View From a Height
Commentary from the Mile High City
Saturday, May 10, 2003
Michael Wilbon continues stumpingf or Michael Jordan in today's Washington Post, arguing that black fans, at some level, have a right to feel angry about the way Jordan says he was treated. In the last two days, Sally Jenkins has written persuasively (here and here) that Pollin was right to let Jordan go, that he didn't owe him anything more than a business decision, and that Jordan had alienated practically everyone in the organization without noticeably improving the team.


Wilbon has consistently evaluated issues on merit, but he has a blind spot when it comes to race and the NBA, as though whites own the teams when blacks really should. He admits, offhandedly, that race didn't have anything to do with the actual decision to fire Jordan, which is big of him, but then proceeds to use the racially charged word "exploitation" in reference to the events, and tries to explain to whites why blacks feel so upset over them. Nonsense. If race didn't have anything to do with the firing, then blacks have no valid reason for being upset for it on racial grounds. That's how we evaluate events in a rational manner.


Wilbon not only fails to make this point, he closes the column by implying that he has real sympathy for it. He completely fails to consider that by talking about "exploitation," and bring race into the discussion, he and John Thompson, who has his own racial baggage from his days as Georgetown coach, aren't responsible for it, and couldn't do anything to defuse the complaints. Instead of writing a column explaining blacks to whites, he should be writing a column explaining to blacks why race isn't any issue.

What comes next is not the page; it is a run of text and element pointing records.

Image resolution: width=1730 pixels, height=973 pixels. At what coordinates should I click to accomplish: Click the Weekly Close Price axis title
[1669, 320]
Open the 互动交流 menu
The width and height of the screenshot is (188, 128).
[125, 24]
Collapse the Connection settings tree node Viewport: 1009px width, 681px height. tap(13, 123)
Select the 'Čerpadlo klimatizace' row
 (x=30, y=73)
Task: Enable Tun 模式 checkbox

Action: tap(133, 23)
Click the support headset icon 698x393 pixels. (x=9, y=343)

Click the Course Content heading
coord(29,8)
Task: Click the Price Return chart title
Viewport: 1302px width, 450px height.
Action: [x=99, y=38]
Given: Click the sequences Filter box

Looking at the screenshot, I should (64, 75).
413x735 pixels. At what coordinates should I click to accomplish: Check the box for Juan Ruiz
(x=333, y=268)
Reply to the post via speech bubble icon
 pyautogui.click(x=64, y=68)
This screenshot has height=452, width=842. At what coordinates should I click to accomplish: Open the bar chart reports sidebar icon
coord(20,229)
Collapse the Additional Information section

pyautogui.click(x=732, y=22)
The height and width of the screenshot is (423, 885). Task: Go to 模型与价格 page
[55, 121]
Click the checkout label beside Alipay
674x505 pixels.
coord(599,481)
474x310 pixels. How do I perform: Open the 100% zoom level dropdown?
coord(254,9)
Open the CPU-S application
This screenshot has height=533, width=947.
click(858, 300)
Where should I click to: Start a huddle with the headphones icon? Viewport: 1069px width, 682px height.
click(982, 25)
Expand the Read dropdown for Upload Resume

If he isn't willing to do that, he either considers Pollin so incompetent as an owner (not necessarily a wrong-headed view), that he's willing to exploit race to help run him out of town, or he secretly believes that race does have something to do with the decision. The first option makes him just as cynical and irresponsible as he accuses Pollin of being; race is far to charged and important a problem to waste on irrelevent issues. The second makes him no better than a Bill Rhoden, who, near as I can tell, views everything through black-colored lenses.